25:6, 25:8. Kuriozalny mecz polskiego klubu w Europie

Materiały prasowe / CEV / Na zdjęciu: siatkarki BKS-u BOSTIK ZGO Bielsko-Biała
Materiały prasowe / CEV / Na zdjęciu: siatkarki BKS-u BOSTIK ZGO Bielsko-Biała

Choć BKS BOSTIK ZGO Bielsko-Biała był zdecydowanym faworytem pierwszego meczu z Dinamem Zagrzeb w 1/32 finału Pucharu CEV, to i tak doszło do zaskoczenia. Wszystko z uwagi na to, że polski klub w dwóch pierwszych setach stracił raptem... 14 punktów.

W sezonie 2025/26 Pucharu CEV kobiet rywalizują dwa zespoły z naszego kraju - MOYA Radomka Radom oraz BKS BOSTIK ZGO Bielsko-Biała. Pierwszy z klubów pokonał już VK UP Ołomuniec 3:0 i jest o krok od awansu do 1/16 finału.

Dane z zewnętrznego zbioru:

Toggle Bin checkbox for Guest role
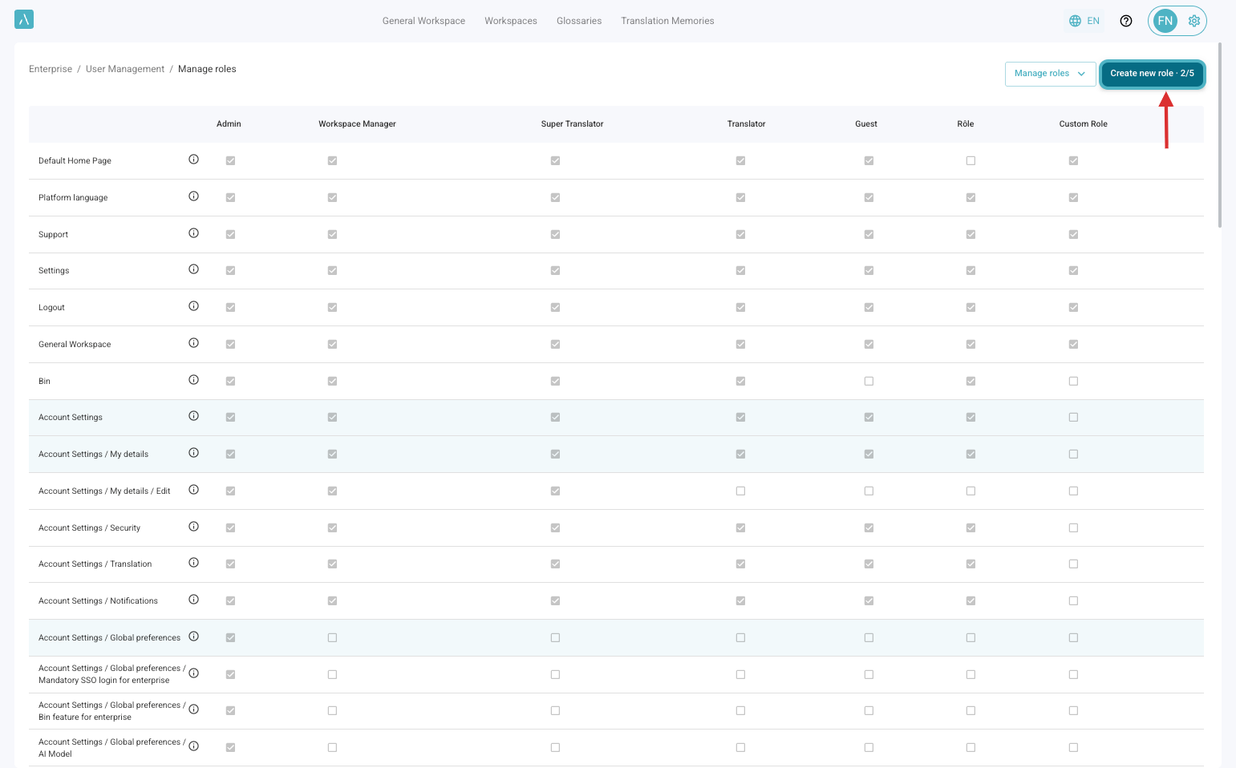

W środę (26 listopada) zmagania w tych rozgrywkach zainaugurowały bielszczanki. W ich spotkaniu można było spodziewać się trzysetowej rywalizacji, bo BKS był zdecydowanym faworytem meczu z Dinamem Zagrzeb.

Premierowa odsłona tego spotkania zakończyła się niecodziennym wynikiem. Otóż zespół z naszego kraju radził sobie tak dobrze, że stracił raptem... 6 punktów!

W drugim secie sytuacja niewiele się zmieniła. Gospodynie ponownie były kompletnie bezradne i również zaprezentowały się bardzo słabo. Do tego stopnia, że tym razem zapisały na swoim koncie tylko... 8 "oczek".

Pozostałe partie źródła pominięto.